• GIVEN PROBLEM
Copy out these rows again, changing "To accomplish" to "To carry out" and leaving everything else as it is.
------------------------------
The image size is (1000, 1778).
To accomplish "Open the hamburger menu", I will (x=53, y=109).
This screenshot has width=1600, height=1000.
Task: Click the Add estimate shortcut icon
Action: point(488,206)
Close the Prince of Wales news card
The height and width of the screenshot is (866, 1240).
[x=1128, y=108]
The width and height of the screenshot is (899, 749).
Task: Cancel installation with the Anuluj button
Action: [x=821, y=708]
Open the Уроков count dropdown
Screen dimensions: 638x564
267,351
------------------------------
• THE RESPONSE
The image size is (1000, 1778).
To carry out "Open the hamburger menu", I will (x=53, y=109).
This screenshot has width=1600, height=1000.
Task: Click the Add estimate shortcut icon
Action: point(488,206)
Close the Prince of Wales news card
The height and width of the screenshot is (866, 1240).
[x=1128, y=108]
The width and height of the screenshot is (899, 749).
Task: Cancel installation with the Anuluj button
Action: [x=821, y=708]
Open the Уроков count dropdown
Screen dimensions: 638x564
267,351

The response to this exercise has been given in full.